begin Records for processing

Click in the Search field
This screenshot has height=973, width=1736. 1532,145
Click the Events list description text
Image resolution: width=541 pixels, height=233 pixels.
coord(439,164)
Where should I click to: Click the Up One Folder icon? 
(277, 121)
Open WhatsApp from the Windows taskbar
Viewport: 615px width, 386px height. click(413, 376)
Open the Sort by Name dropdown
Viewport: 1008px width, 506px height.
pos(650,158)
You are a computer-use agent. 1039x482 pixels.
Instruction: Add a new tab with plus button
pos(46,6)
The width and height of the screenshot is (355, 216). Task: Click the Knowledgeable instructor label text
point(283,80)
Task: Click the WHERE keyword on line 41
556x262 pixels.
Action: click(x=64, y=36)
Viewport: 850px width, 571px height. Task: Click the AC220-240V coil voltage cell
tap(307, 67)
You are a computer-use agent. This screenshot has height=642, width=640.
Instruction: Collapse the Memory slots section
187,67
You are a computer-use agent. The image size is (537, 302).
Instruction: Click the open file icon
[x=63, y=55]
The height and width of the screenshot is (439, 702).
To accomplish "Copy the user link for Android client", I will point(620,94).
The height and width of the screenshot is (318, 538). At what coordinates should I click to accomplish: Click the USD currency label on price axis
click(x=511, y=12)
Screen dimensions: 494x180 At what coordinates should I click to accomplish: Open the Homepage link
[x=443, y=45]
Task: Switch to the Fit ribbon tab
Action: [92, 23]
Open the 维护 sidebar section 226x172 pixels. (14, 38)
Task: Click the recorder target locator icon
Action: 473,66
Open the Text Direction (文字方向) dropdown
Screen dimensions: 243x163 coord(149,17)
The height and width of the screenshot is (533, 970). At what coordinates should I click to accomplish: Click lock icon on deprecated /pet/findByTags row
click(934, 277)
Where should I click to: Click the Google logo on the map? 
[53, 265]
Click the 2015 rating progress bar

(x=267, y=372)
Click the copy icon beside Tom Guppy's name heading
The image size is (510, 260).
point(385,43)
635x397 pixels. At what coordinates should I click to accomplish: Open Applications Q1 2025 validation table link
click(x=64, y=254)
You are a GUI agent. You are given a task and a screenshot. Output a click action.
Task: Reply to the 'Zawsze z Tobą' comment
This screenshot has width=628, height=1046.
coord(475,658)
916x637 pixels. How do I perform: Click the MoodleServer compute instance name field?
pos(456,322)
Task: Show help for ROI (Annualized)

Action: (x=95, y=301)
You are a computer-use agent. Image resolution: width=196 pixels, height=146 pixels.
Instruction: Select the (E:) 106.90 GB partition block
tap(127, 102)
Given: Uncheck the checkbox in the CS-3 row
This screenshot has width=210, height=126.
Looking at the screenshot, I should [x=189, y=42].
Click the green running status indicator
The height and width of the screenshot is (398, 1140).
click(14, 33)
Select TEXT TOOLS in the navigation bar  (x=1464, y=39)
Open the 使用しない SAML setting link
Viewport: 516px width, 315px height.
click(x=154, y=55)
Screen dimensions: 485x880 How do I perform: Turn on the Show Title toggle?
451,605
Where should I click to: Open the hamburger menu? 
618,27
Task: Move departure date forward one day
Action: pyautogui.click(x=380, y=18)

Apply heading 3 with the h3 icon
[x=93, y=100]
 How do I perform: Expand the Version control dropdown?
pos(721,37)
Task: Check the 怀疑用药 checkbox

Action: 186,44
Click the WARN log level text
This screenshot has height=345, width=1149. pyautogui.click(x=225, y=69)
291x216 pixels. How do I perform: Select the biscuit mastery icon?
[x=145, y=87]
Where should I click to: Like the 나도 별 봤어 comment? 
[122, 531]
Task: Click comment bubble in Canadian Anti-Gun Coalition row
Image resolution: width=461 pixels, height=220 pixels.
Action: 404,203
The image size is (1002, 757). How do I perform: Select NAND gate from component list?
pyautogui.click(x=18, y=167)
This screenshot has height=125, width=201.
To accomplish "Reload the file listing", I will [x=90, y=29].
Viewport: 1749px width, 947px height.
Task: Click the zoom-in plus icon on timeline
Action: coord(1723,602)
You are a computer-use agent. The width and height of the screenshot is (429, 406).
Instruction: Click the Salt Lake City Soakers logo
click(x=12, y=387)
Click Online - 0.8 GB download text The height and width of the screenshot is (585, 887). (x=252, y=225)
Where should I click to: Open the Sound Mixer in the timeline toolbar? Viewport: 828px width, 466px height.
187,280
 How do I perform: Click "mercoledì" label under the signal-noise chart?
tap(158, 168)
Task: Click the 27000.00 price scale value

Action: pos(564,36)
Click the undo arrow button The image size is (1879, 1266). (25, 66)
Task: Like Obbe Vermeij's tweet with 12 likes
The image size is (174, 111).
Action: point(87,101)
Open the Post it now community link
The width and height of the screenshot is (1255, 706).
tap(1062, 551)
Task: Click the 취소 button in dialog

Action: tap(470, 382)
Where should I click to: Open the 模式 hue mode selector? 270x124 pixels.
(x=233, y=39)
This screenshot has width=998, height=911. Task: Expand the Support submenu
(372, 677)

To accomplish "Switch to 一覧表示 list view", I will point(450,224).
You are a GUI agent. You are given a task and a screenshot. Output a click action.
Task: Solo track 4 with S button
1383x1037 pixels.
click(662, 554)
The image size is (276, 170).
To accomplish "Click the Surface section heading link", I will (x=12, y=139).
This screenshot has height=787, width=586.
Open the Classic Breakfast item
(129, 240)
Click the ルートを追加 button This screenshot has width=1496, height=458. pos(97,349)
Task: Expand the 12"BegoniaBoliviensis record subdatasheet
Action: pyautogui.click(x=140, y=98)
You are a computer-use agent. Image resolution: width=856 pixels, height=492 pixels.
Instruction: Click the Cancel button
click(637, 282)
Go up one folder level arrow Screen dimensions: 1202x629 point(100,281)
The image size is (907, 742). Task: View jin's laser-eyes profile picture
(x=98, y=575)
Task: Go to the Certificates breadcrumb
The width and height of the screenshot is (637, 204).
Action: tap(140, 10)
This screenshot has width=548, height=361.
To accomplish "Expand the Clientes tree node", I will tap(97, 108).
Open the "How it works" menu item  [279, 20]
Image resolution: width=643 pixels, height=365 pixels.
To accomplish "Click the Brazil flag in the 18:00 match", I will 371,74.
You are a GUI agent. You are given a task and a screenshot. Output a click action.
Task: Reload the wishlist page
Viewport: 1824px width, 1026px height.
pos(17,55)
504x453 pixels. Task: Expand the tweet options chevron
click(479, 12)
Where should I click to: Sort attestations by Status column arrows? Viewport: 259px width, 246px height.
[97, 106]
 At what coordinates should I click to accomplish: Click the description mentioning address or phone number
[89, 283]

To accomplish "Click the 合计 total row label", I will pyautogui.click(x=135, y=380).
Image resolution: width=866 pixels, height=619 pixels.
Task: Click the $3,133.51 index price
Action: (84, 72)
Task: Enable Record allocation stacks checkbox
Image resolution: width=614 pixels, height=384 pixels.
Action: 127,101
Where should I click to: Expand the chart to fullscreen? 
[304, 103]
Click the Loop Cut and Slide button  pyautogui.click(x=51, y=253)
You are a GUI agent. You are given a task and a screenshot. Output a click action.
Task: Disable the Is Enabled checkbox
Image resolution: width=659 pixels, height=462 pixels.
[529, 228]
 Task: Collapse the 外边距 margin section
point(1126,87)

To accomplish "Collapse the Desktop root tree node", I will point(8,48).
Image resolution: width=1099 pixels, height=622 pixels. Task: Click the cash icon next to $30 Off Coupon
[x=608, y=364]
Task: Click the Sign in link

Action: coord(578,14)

end Records for processing

▶ _Direction_
Rewrite the data from the line containing "504x453 pixels. Task: Expand" through the end, putting "toggle" wherever "checkbox" appears and changing nothing else.

▶ _Complete answer_
504x453 pixels. Task: Expand the tweet options chevron
click(479, 12)
Where should I click to: Sort attestations by Status column arrows? Viewport: 259px width, 246px height.
[97, 106]
 At what coordinates should I click to accomplish: Click the description mentioning address or phone number
[89, 283]

To accomplish "Click the 合计 total row label", I will pyautogui.click(x=135, y=380).
Image resolution: width=866 pixels, height=619 pixels.
Task: Click the $3,133.51 index price
Action: (84, 72)
Task: Enable Record allocation stacks toggle
Image resolution: width=614 pixels, height=384 pixels.
Action: 127,101
Where should I click to: Expand the chart to fullscreen? 
[304, 103]
Click the Loop Cut and Slide button  pyautogui.click(x=51, y=253)
You are a GUI agent. You are given a task and a screenshot. Output a click action.
Task: Disable the Is Enabled toggle
Image resolution: width=659 pixels, height=462 pixels.
[529, 228]
 Task: Collapse the 外边距 margin section
point(1126,87)

To accomplish "Collapse the Desktop root tree node", I will point(8,48).
Image resolution: width=1099 pixels, height=622 pixels. Task: Click the cash icon next to $30 Off Coupon
[x=608, y=364]
Task: Click the Sign in link

Action: coord(578,14)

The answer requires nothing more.